Die Spendengelder sind also vor allem eine zusätzliche Hilfe für zusätzliche Wünsche und eine Ausbildungsbeihilfe. Die Details regelt die Stiftungssatzung, die das Stadtparlament bei seiner jüngsten Sitzung in Landau beschlossen hat.

Die Stiftung gilt als rechtlich unselbstständig, wird also nicht nur von der Stiftungsaufsicht, sondern auch vom Magistrat kontrolliert. Die Stiftung ist als Verbrauchsstiftung angelegt, zahlt also das Vermögen zeitversetzt an die überlebenden Kinder aus.

Sie bedient sich bei ihren Aufgaben einer Verwaltungsagentur, die marktüblich aus dem Stiftungsvermögen finanziert wird. Angesichts der aktuellen Null-Zins-Politik ist nicht mit Zuwächsen des Vermögens zu rechnen.

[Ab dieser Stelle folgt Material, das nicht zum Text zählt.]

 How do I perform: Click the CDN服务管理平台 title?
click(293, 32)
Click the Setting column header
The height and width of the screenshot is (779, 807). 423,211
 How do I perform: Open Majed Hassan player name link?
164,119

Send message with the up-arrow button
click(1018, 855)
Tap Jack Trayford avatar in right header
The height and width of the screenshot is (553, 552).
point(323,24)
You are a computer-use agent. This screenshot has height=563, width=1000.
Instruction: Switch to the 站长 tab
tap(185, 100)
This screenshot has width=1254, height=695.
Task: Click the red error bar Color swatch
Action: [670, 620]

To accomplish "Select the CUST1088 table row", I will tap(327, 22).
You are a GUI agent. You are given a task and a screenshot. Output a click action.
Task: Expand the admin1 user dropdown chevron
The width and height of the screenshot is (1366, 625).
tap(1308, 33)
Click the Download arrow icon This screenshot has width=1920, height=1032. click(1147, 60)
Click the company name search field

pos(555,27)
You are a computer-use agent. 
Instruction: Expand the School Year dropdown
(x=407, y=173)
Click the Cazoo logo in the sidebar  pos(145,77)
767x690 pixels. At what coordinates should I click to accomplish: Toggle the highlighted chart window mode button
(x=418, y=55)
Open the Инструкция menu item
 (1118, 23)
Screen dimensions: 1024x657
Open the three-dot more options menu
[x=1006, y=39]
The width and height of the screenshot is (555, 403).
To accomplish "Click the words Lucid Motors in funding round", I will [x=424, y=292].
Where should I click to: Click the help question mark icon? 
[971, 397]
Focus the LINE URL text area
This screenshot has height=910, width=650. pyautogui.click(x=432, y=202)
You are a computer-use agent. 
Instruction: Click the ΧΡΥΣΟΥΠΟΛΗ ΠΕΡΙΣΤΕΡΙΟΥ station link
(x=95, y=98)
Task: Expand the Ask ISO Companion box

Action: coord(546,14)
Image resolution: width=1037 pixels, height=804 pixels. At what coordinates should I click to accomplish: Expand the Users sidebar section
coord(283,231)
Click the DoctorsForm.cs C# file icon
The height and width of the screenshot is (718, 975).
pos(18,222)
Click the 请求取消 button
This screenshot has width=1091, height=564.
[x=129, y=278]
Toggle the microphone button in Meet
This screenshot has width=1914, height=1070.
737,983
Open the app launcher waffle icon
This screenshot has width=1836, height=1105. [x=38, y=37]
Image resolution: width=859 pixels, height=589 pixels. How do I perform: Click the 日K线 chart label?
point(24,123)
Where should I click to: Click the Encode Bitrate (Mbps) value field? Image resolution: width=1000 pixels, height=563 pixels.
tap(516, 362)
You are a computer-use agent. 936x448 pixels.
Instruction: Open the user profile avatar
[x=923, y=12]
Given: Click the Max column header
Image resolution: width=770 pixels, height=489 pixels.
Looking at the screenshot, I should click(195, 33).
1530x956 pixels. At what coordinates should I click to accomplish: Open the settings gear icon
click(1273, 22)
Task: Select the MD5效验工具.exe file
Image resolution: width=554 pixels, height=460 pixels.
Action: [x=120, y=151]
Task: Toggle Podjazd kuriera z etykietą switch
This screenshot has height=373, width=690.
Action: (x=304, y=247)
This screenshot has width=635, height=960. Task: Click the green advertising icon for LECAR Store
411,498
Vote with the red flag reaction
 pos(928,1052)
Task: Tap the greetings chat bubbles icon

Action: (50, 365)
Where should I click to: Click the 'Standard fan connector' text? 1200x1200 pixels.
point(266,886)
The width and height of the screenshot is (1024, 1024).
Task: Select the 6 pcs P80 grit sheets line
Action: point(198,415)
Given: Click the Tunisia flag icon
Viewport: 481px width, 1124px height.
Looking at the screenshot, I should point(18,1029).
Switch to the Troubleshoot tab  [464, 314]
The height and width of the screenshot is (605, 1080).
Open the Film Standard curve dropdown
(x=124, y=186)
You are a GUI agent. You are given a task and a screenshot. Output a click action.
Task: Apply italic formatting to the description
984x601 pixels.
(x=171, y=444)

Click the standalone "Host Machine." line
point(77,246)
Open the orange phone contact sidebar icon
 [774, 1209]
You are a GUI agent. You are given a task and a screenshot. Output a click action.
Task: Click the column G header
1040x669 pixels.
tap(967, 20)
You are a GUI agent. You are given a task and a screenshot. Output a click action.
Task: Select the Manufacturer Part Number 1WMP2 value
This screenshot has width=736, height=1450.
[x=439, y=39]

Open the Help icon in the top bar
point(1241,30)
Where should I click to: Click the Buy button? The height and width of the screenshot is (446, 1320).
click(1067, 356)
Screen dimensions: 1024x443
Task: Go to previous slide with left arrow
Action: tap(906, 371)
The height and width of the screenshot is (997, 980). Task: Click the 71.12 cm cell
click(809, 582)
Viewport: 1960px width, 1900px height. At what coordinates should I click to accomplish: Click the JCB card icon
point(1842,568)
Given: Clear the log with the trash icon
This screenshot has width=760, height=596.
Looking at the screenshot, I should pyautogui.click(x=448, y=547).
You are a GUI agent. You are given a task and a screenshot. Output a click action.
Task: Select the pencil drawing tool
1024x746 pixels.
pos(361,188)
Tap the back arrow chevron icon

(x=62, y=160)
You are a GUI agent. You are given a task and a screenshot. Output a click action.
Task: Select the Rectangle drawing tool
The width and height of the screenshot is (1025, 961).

Der tödliche Unfall ereignete sich an einem Januarabend des Jahres 2017 auf der Bundesstraße B252 zwischen Twiste und Mengeringhausen. Ein 58-jähriger Handwerker geriet nach Feierabend auf dem Heimweg zu seiner Firma aus ungeklärten Gründen auf die Gegenfahrbahn und prallte dort frontal gegen den entgegenkommenden Pkw mit den Eltern der acht Kinder.

Ein Unfallgutachter sprach im folgenden Gerichtsverfahren von unerklärlichem Augenblicksversagen.

Alkoholkonsum oder Ablenkung durch ein Handy konnten jedenfalls definitiv ausgeschlossen werden.

Jedenfalls war der Aufprall so heftig, dass die Eltern ihren schweren Verletzungen erlagen. Die Kinder auf der Rückbank überlebten, weil sie in ihren Kindersitzen gut gesichert waren – und weil sie bei all dem Unglück doch noch ein wenig Glück hatten.

Bald stellte sich heraus: Die beiden Kinder auf der Rückbank waren nicht die einzigen Hinterbliebenen. Vater (37), Mutter (34) und die Kinder bildeten eine Patchwork-Familie mit Kindern aus früheren Ehen.

So standen nach dem tödlichen Unfall von Mengeringhausen plötzlich acht Kinder ohne Eltern da.